According to an Editorial in today’s Nature ( 461, 1174; 2009 – free to read online), "the temptation for scientists and their institutions to spin their research to the media, or to go publicity-mongering, is always there. And — as illustrated by the excessive public-relations campaign surrounding “Ida”, a fossil presented as a missing link in human evolution (see Nature 459, 484; 2009 and Nature 461, 1040; 2009) — too many in the media will buy into the initial hype. Such behaviour is corrosive to the process of scholarly scientific communication. Research institutions must not allow it to become the norm."

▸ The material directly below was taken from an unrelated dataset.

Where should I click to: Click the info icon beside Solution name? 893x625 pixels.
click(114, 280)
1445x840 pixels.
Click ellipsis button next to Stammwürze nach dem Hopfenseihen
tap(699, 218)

The Editorial discusses the recent announcement of results from an HIV vaccine trial in Thailand, in which the trial’s sponsors announced that it had been a success in that the vaccine had a statistically significant effect on preventing infection. But the full data for the claim were not made available for almost a month after the announcement – and included two other data sets in which the effects were not statistically significant.
Fortunately, states the Editorial, such stories are still rare in science. “Witness the way scientists have behaved since the beginning of the current H1N1 flu pandemic, in which the urgent threat to health creates legitimate tensions between getting results out fast and respecting peer review. Most researchers have negotiated this tension well, through a combination of fast-track publication by journals and online pre-publication sharing of preliminary data — but not through hyping their results.”